§ **Exercise**
Return, from the data that follows, each line that holds the word "magnifier".

§ **Provided data**
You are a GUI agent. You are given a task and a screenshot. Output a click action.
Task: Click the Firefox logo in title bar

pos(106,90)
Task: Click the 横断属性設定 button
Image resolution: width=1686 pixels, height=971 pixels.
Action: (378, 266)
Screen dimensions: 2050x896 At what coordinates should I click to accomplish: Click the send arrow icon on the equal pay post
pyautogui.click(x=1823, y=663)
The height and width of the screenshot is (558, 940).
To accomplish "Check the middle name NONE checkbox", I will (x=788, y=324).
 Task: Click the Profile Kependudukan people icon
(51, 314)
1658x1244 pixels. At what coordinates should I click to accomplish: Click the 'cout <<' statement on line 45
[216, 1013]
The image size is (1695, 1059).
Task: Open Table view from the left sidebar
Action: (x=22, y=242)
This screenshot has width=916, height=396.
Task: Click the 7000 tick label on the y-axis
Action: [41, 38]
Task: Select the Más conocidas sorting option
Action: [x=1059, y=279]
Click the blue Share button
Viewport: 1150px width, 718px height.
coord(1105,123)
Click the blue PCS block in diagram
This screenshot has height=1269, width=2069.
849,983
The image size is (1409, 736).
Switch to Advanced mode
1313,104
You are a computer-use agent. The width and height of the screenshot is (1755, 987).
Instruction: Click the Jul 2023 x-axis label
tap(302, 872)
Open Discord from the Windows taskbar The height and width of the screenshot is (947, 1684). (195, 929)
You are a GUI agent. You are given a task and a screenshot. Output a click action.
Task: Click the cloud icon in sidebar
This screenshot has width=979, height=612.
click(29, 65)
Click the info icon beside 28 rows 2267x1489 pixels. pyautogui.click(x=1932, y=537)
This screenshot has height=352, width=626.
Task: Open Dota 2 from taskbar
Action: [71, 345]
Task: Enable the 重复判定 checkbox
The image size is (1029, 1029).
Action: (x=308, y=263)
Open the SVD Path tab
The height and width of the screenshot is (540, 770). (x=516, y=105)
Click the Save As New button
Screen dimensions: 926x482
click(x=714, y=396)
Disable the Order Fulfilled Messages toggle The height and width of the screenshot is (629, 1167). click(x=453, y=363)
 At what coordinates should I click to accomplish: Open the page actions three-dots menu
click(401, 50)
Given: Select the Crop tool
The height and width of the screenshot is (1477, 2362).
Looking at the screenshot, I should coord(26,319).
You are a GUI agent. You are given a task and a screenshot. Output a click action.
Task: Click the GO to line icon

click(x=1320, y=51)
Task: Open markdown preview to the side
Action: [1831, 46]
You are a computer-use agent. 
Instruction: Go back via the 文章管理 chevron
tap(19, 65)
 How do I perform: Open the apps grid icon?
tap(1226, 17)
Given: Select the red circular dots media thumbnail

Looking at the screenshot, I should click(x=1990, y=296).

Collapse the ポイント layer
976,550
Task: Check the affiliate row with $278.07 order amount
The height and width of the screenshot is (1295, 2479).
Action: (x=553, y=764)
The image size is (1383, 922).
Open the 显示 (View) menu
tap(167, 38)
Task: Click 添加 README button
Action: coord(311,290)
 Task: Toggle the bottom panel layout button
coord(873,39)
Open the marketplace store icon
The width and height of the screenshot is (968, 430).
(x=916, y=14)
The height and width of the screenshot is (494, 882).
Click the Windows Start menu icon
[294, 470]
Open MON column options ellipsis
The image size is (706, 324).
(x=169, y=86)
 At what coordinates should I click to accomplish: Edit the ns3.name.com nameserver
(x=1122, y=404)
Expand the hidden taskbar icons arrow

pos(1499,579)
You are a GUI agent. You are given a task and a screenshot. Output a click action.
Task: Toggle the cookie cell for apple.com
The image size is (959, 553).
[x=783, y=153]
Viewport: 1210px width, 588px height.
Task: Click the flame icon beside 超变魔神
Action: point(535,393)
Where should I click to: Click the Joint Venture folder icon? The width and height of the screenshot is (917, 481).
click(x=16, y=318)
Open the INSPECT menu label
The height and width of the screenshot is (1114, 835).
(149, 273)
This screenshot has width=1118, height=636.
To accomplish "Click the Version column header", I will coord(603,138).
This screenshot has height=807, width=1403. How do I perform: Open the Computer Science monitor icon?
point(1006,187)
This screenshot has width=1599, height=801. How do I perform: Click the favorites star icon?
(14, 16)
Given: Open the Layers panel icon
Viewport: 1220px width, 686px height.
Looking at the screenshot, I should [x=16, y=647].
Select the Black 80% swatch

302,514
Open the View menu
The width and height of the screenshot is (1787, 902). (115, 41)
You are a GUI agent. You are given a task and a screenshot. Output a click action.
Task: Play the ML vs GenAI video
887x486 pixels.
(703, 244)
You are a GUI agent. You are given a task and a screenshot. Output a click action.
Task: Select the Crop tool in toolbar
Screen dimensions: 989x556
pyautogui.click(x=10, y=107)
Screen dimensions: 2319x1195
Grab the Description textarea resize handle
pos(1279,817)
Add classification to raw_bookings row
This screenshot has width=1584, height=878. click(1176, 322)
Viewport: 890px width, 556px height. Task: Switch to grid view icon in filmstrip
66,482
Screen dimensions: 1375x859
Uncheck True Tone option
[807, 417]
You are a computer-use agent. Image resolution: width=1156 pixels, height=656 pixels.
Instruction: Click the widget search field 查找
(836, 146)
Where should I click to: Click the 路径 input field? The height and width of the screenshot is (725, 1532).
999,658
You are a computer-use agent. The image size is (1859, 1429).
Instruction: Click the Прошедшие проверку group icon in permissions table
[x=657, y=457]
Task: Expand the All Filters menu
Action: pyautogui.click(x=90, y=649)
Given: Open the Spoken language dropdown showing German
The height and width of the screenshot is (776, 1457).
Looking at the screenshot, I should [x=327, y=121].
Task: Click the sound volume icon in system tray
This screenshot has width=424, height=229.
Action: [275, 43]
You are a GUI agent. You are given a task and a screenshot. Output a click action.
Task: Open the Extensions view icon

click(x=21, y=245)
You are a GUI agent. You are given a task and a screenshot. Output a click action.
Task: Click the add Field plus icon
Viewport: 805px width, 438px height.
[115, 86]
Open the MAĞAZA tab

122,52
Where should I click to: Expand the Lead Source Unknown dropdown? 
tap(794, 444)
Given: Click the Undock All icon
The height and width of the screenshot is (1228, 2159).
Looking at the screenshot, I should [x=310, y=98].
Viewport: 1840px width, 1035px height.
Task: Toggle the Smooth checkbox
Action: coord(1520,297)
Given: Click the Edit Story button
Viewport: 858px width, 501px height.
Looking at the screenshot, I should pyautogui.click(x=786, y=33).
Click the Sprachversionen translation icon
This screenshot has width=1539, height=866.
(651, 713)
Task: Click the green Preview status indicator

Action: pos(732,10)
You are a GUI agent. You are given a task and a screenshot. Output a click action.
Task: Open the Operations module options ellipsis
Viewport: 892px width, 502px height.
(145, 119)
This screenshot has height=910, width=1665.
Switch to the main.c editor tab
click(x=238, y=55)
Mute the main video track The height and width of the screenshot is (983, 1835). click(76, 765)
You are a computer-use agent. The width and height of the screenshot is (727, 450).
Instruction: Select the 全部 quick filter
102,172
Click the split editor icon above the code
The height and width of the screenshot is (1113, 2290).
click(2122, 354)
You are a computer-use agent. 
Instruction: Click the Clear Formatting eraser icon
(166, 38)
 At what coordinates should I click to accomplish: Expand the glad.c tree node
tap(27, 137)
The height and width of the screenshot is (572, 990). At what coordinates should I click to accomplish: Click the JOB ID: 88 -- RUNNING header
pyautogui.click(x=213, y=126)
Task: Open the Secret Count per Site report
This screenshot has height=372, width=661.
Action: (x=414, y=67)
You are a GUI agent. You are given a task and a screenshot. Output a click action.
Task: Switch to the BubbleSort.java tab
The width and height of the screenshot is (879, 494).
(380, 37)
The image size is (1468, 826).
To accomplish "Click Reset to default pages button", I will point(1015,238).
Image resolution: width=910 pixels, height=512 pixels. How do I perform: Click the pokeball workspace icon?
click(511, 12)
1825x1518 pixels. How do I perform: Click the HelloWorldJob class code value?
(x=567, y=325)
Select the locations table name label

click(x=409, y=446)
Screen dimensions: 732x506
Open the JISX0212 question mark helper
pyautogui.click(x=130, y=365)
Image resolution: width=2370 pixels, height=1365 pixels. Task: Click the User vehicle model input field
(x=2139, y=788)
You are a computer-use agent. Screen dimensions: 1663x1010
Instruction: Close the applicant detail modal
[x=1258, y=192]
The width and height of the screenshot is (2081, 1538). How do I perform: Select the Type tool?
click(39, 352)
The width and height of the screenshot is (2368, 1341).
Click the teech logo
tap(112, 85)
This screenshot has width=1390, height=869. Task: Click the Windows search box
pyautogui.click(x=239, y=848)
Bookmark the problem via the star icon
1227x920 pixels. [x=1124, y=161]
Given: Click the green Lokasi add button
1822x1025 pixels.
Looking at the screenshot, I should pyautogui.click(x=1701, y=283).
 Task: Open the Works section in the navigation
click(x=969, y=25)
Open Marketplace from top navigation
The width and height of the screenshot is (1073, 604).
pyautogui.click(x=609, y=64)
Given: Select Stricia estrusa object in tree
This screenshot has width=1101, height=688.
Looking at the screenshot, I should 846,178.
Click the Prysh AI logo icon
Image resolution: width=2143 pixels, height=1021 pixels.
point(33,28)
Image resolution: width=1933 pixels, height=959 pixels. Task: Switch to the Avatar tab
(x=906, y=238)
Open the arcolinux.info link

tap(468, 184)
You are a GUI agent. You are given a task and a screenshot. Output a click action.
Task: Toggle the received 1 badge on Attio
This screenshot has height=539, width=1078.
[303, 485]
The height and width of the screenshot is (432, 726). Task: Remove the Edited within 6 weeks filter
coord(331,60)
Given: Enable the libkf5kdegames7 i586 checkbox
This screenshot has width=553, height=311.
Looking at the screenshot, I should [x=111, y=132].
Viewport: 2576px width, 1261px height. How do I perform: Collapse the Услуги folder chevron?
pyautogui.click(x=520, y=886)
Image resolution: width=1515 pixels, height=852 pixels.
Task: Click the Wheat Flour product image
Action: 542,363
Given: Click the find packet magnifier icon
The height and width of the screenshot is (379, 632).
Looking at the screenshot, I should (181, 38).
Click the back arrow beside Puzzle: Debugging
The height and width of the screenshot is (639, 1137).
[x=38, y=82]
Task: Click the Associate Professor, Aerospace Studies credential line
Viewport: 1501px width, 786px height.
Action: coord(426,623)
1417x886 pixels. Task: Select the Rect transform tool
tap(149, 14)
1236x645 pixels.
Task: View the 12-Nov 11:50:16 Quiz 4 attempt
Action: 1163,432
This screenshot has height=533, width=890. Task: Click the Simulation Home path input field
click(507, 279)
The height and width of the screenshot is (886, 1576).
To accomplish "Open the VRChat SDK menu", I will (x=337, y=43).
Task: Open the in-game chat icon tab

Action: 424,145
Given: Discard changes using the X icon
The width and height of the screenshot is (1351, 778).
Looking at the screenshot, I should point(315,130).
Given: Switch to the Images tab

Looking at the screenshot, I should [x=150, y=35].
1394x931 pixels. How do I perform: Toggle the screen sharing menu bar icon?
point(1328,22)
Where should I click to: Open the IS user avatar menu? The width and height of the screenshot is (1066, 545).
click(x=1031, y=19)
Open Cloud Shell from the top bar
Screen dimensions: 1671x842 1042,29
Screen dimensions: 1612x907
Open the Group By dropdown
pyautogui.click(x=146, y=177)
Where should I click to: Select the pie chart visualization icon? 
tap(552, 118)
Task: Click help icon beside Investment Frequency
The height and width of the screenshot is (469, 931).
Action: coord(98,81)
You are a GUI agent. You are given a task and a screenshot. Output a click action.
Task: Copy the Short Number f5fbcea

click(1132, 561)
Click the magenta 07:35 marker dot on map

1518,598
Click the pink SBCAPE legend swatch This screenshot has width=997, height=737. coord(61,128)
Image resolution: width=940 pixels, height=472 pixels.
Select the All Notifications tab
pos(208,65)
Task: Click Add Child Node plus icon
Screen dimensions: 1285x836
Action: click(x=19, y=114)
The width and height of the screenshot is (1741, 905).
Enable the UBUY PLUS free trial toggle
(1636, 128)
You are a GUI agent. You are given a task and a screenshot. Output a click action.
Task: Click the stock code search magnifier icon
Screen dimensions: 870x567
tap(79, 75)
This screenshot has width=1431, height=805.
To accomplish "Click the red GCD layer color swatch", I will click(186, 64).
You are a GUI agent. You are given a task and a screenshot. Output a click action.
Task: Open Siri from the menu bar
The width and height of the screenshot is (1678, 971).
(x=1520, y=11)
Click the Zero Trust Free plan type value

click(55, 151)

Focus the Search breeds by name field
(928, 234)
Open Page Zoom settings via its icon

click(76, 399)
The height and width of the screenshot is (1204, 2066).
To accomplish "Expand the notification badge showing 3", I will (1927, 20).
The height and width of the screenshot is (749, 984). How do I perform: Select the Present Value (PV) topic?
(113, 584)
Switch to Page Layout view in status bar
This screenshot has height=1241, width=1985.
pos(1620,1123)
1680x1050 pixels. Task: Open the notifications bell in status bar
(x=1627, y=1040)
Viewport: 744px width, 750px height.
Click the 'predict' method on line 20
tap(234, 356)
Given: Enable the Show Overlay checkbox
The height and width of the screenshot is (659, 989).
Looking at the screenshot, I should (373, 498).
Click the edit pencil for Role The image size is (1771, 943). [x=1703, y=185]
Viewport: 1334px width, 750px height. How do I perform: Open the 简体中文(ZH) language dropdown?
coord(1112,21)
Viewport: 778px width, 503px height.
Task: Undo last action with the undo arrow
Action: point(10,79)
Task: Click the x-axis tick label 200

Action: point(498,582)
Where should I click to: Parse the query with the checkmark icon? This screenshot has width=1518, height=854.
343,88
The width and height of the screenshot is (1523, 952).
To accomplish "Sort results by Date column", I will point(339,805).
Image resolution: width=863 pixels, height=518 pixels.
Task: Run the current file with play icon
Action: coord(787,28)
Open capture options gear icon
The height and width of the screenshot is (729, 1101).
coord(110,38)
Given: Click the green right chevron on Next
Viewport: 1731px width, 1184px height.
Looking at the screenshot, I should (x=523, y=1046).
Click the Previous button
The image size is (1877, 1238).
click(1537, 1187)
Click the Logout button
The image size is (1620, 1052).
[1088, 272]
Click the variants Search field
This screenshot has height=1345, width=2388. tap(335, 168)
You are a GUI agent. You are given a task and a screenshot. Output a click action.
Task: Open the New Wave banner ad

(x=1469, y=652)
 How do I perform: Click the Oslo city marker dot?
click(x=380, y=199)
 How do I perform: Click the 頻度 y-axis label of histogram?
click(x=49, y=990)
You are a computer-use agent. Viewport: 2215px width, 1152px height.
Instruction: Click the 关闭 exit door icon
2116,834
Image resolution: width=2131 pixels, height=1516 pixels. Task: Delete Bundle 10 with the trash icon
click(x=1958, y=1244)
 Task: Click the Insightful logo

§ **Worked solution**
Given: Click the find packet magnifier icon
Task: Click the stock code search magnifier icon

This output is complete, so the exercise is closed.